4 biggest business challenges facing orthopedic practices

Orthopedic

With U.S. inflation hitting 9.1 percent, the highest it has been in 21 years, overheads and staff wages on the rise, and reimbursement and physician fees continuing to be cut by insurers, the next year is set to be particularly challenging for orthopedic practices. 

Here are the four biggest business challenges facing orthopedic surgeons, with insights from physicians from across the country:

1. Medicare and commercial payer cuts. Physicians are staring down the barrel of further CMS cuts to their professional fees in 2023, and commercial payers — which base their rates on Medicare's — are likely to follow suit. Insurers are further decreasing reimbursement for procedures as well as bundling payments, which heightens the financial strain on many practices; overhead, staff salaries and inflation are increasing, while reimbursement is dropping.

In July, CMS released its Medicare physician fee schedule proposed rule for 2023, which would decrease the conversion factor by 4.42 percent to $33.08 while inflation and the cost of running an independent practice continue to rise. The potential effect around the country is that physicians may limit the number of Medicare and Medicaid patients they treat or opt out of Medicare altogether. There may also be a ripple effect on commercial payer contracts tied to federal rates, 

"This is in the midst of the worst inflation in the past 20 years, so the effect will be more than 5 percent on paper," according to Issada Thongtrangan, MD, of Microspine in Scottsdale, Ariz. "Physicians already lose financially when they take care of Medicare patients, especially if they are not healthy, and more and more physicians opt out of taking care of these patients. What do you think will happen to healthcare for Medicare patients in the future if this trend continues? Providing quality care will be more challenging in this environment, and sadly [there is] nothing we can do about it." 

2. Recruiting and retaining clinical and administrative staff. Recruitment is always a challenge, but the effects of the COVID-19 pandemic, burnout and an impending physician shortage are making recruiting and retaining top-tier talent an even bigger challenge. 

Nurses and medical assistants are among the most difficult positions to recruit in today's labor market, which has pushed many practices to increase wages and strengthen compensation packages and benefits to address staff shortages.

"We are practicing in an unprecedented time where there are staffing shortages across the board.

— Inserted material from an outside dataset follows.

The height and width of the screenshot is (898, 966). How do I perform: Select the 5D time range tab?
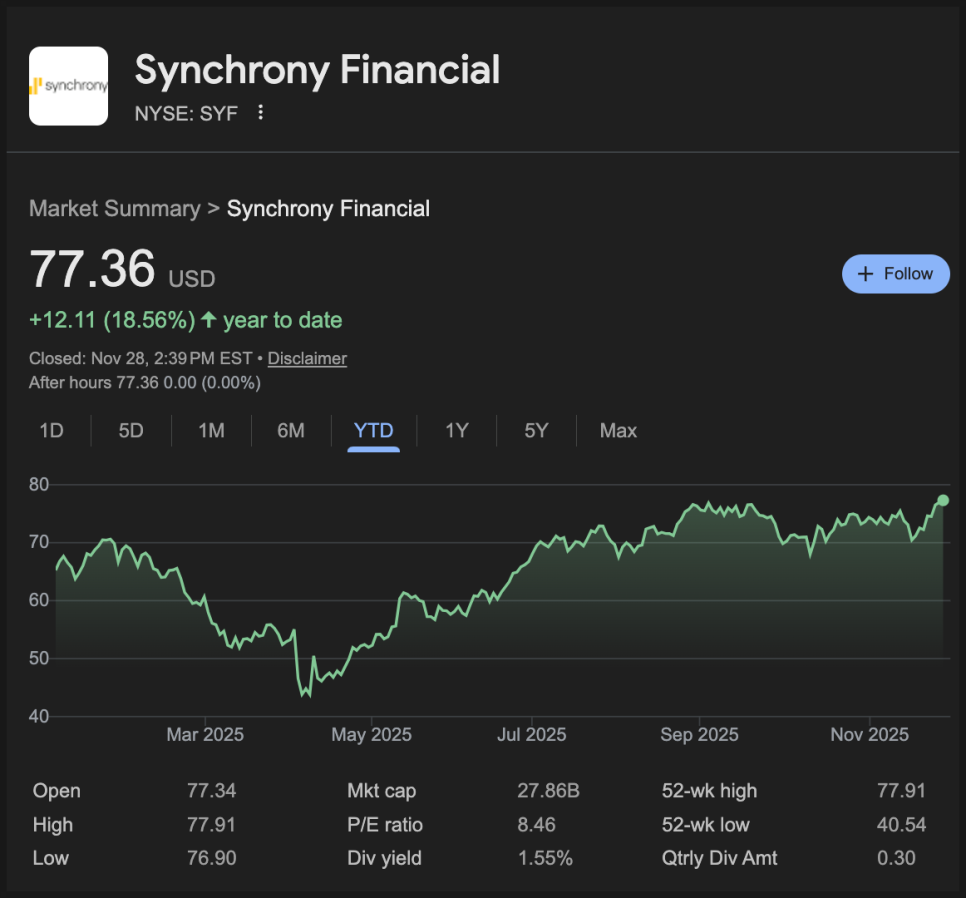(131, 431)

Not having enough nurses, radiology technicians, scrub technicians, CRNAs, etc., have really hindered our ability to provide the level of care we are accustomed to providing for our patients," Robert Hirschl, MD, president of the Neuroscience Institute at Orlando (Fla.) Heath, told Becker's. "We need to think outside the box when it comes to our staff utilization and how we recruit and retain top quality individuals." 

3. Developing ancillary services. Orthopedic groups are increasingly looking to provide a range of integrated services, including ASCs, physician-owned hospitals, MRI and physical therapy, under the same umbrella as the practice. 

"For all practices, ancillaries are becoming a bigger piece of the business. We're getting less in professional fees, working harder for less money. We [need to] figure out ancillaries, which would include all the usual ancillaries — therapy, MRI, imaging, but also surgery centers," Frank Phillips, MD, director of spine surgery at Rush University Medical Center in Chicago, told Becker's. "We decided to [scale] through organic growth with partners, basically putting in retained earnings, which is obviously not the traditional way orthopedic or medical practices function, and use that to grow our footprint both in terms of geography and in terms of developing ancillary streams."

4. Maintaining independence. Another key challenge for independent orthopedic groups is maintaining their autonomy. This has driven many small and medium-size practices to merge into "supergroups," which benefit from greater economies of scale, sharing financial risk and a larger seat at the table when negotiating contracts with payers. 

Other orthopedic practices are partnering with private equity firms, which has seen a significant uptick in the specialty in recent years, and some are joining hospitals and health systems. However, this can mean sacrificing some autonomy when it comes to patient care, which independent surgeons do not want to do. 

In addition, when major hospitals and corporations acquire physician practices, especially primary care, this not only increases the cost of care but also decreases the referral to that community's orthopedic surgeons. Instead, those primary care practices have to refer to the hospital or corporate system in their network.

"The last decade or two we've seen reductions in reimbursements for professional services while reimbursements have stayed high on the facility side. At the same time, overhead has gone up, such as malpractice insurance, information systems and compliance. These things are very costly, and that's decreased the margins that an independent orthopedic group operates under," Ed Hellman, MD, president and interim CEO of Indianapolis-based OrthoIndy, told Becker's. "Successful groups have found ways to develop ancillary income streams, whether it's ownership of therapy or imaging centers or surgery centers. In our case, we have a physician-owned hospital that's part of that as well, and that has allowed us to stay independent of the major health systems."